状況はある日、突然に一変した
もともと空手家で、のちにプロレスラーに転身した松永さんは、その強靭な肉体でハードワークをこなし、『ミスターデンジャー』を行列のできる繁盛店に育てあげてきたが、その代償として全身はボロボロになっていた。
詳しくは本に書かれているが足底筋膜炎という難病にも侵され、ついには立っていることも困難になり、厨房で膝立ちをしながらステーキを焼いてきたこともあった。
その難病を克服した矢先に襲ってきた脳の異常。
店の運営どころか、今後の人生すら左右しかねない絶望的な状況である。
「ところが治療の途中で自然治癒してしまったんですよ。なぜかはわかりませんけど、言葉もちゃんと出るようになったし、病院までの道のりもわかるようになった。ホッとしましたね」
松永さんは病院に行き、120万円にも及ぶ治療の契約を解除する。そこではじめて自分の病気がなんだったのかを知った。
「医師も嫁も私に伝えないでいてくれたのか、それとも私の記憶が飛んでしまっていたのか……診断書に記されていた病名は若年性認知症でした。さすがに驚きましたよ。まだ54歳ですからね、私は。治癒したからこそ、過去のこととしてこうやって話せますけど、あのまま治らなかったと思うと恐ろしいですし、自分の健康と改めて向き合いました」
本来であれば、肉体的な負担を軽減するために仕事量を減らさなくてはいけないのだろうが、常に店内が賑わっていてアイドルタイムがほとんどない繁盛店ではその決断は難しい。
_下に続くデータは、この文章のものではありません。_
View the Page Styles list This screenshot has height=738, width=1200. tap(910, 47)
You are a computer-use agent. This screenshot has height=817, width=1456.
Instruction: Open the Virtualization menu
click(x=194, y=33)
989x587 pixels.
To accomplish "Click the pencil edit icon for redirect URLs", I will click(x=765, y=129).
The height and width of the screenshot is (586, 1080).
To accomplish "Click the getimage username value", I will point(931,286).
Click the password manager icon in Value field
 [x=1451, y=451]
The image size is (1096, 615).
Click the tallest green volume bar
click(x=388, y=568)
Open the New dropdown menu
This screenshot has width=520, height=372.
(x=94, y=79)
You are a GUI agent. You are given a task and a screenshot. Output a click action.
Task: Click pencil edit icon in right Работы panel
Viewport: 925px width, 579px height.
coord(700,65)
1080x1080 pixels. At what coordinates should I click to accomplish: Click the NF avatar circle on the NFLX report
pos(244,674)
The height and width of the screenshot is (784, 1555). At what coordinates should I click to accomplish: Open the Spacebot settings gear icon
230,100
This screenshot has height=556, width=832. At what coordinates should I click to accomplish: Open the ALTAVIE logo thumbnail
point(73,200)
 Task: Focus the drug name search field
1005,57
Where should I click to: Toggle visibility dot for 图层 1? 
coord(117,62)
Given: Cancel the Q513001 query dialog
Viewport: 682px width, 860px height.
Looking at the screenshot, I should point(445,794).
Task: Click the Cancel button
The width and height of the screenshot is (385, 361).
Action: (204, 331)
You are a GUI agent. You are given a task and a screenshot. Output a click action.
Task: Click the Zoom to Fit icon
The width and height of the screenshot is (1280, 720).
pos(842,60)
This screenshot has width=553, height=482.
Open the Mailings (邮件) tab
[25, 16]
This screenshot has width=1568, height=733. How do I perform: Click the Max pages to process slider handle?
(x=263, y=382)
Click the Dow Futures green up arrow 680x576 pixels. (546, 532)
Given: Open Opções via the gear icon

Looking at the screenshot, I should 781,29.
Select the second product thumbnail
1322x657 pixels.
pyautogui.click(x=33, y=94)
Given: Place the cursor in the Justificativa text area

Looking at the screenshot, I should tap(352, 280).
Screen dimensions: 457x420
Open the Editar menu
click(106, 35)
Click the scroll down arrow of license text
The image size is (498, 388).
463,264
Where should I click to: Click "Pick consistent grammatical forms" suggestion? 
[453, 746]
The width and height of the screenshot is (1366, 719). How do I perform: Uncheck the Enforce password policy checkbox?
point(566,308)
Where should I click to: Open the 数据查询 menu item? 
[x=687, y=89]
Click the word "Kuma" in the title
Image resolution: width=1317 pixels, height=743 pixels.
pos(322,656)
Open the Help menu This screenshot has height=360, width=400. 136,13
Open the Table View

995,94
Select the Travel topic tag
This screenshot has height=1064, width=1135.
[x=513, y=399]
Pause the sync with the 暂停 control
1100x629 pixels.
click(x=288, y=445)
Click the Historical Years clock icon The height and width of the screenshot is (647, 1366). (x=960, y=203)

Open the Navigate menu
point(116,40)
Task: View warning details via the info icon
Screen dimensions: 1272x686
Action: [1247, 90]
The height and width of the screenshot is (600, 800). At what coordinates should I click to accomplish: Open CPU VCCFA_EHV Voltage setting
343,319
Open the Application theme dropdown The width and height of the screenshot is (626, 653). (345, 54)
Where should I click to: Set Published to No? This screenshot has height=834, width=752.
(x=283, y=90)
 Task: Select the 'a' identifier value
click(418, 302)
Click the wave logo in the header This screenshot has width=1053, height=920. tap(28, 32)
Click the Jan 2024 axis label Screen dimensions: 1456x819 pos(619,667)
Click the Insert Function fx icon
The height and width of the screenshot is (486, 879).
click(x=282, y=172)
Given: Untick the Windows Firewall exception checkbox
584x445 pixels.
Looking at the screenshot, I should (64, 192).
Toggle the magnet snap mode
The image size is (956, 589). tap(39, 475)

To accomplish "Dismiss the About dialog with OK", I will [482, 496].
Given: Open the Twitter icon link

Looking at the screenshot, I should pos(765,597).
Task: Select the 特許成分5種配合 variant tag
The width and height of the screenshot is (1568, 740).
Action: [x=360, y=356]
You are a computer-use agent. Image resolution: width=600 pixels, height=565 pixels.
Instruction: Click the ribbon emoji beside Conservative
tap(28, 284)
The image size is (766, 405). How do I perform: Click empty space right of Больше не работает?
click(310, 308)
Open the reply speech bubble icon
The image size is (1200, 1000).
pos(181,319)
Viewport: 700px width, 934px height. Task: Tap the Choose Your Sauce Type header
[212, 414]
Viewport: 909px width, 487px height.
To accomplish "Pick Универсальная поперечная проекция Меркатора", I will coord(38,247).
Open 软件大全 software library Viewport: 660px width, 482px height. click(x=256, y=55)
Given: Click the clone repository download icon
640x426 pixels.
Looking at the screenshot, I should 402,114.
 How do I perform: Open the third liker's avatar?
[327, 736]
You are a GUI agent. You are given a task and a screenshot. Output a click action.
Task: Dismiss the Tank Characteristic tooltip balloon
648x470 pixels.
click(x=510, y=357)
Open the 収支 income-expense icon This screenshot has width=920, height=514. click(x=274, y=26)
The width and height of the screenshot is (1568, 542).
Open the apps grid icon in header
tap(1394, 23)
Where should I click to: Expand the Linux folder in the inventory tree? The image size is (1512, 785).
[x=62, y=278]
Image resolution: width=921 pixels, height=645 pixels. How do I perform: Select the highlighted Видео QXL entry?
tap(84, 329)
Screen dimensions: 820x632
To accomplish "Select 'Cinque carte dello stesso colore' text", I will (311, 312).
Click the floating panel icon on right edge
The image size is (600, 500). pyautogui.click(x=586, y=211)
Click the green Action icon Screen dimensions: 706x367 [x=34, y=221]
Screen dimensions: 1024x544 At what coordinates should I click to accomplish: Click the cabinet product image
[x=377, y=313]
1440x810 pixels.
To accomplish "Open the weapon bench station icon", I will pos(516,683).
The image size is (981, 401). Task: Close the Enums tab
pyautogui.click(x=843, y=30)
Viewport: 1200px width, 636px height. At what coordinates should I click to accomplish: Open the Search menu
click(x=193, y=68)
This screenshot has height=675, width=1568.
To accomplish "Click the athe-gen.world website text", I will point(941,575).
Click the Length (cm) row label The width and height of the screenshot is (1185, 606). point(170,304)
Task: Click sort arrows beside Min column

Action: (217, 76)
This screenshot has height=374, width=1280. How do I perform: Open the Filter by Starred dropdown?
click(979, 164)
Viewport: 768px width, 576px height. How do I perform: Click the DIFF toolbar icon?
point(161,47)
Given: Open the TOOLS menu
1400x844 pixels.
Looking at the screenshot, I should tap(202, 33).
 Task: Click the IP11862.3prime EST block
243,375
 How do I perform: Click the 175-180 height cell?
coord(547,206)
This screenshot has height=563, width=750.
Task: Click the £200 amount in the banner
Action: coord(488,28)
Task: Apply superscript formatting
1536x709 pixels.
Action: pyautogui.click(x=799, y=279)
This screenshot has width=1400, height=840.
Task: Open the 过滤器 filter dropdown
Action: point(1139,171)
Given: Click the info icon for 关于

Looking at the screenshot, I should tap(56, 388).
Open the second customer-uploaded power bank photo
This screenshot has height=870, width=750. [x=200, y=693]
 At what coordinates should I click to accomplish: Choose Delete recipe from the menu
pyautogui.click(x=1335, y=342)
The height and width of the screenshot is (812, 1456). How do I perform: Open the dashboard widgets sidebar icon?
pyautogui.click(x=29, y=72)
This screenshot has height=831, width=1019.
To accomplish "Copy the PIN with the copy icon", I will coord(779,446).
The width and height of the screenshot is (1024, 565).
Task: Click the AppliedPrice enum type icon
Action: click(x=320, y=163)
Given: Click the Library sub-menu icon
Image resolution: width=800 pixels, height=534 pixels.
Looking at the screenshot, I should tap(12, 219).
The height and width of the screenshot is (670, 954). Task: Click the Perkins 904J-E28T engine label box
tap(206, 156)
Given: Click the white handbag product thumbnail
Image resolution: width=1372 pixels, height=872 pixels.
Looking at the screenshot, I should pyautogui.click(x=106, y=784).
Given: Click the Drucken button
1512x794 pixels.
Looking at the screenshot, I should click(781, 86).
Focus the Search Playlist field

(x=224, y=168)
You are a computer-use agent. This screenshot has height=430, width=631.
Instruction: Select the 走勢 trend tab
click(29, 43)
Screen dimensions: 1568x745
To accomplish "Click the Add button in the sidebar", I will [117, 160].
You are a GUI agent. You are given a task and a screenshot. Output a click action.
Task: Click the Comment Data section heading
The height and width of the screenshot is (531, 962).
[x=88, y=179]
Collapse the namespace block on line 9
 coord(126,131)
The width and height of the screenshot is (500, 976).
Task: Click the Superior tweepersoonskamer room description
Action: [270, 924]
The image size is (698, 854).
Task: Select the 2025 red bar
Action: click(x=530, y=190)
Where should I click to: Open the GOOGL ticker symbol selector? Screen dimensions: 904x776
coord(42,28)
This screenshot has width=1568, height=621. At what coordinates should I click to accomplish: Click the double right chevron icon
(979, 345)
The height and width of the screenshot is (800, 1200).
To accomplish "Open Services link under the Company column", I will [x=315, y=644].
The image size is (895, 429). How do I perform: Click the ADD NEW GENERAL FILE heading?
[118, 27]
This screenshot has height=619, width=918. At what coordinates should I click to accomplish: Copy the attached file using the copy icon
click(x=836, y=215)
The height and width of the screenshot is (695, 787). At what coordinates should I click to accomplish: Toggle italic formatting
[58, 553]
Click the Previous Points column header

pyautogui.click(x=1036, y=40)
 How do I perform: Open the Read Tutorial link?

だが、新型コロナウイルス感染防止のため、東京都からの要請もあったことで「時短営業」を余儀なくされることになった(8月3日から再度、東京都の要請を受けて閉店時間を繰り上げて営業中)。
「結果的に営業時間を短縮しても、収益はそんなに落ちなかったんですよ。早く閉まるとわかっているお客さんは、いつもより早い時間帯に足を運んでくれるようになりました。自分の体のことを考えても、これが新しい経営方針になるのかな、と。コロナがなかったら、気がつかなかったでしょうね」
過激なデスマッチを繰り広げながらもリングで生き残ってきた松永さんは、飲食店というバトルフィールドでも「新様式」で生き残っていく。